One factor that is often overlooked is the identification of possible friction points in the relationship. Both the client and the provider will have some ideas of friction points that may rise during the course of the relationship. There will be some surprises due to the uniqueness of the activity or other unforeseen circumstances; but there will also be some more or less predictable events.
Obviously, in developing the contract, the first step will be to identify and remove as many possible friction points as possible. Simply agree that certain things will not happen. This will eliminate some, but not all of the possible later disagreements. As elementary as it may sound, an excellent method of preparing for the inevitable is to play a “What If?” game. The parties should sit down together, ask the questions, and jointly formulate the answers. This should result in some provisions in the contract for some of the more critical possibilities. For example, what if:
- The information given to the provider turns out to be incorrect or incomplete?
- Either firm files for bankruptcy?
- Either firm is acquired by another?
- There are major changes in the provider management structure?
- Performance deteriorates?
- Customer complaints exceed acceptable limits?
- Expectations change or become unclear?
- Severe personality, management, or cultural conflicts develop?
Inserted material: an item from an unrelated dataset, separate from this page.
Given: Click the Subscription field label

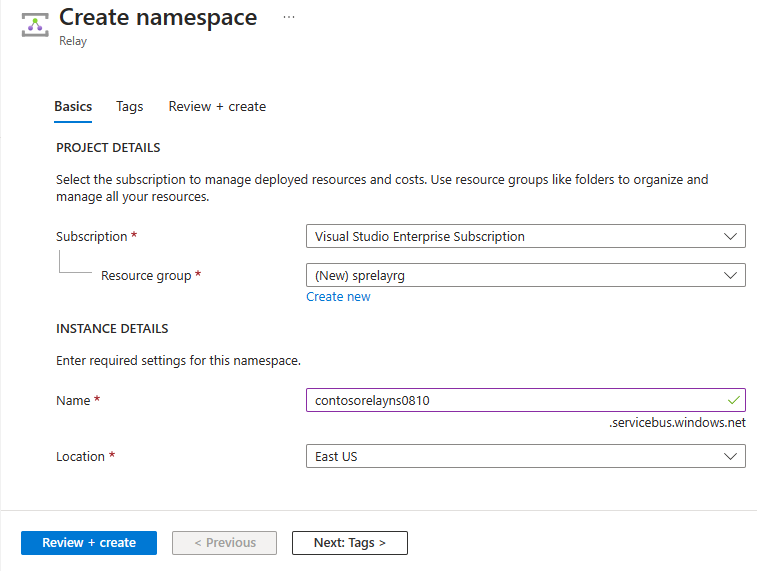Looking at the screenshot, I should point(92,237).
- The client falls behind in payment for services?
- The lead provider loses control over subcontractors?
- The provider begins to run an unsafe or unsanitary operation?
- The provider demands an immediate price increase?
- The arrangement simply does not work anymore?
The discussion will not provide all the possible questions and certainly not all the possible answers, but will however, stimulate open thinking prior to the execution of the contract. A simple paragraph or two may save hours of disagreement at a later date.
For example, the client and provider may want to agree at the outset, that if the account profile turns out to be significantly different than that on which the contract is based,
parts of the agreement can be re-opened at the end of a predetermined period. Or, if service deteriorates to an unacceptable level, the contract can provide for the assumption of operational responsibility by the client or another provider.
When dealing with possible conflicts, clarity and honesty are the basic ingredients of a successful outsourcing relationship. The ultimate objective should be to conduct the relationship on a business-like basis without the complicating factor of human emotion. When difficulties arise, emotions can run high. A predetermined course of action will go a long way toward keeping both business and personal relationships intact.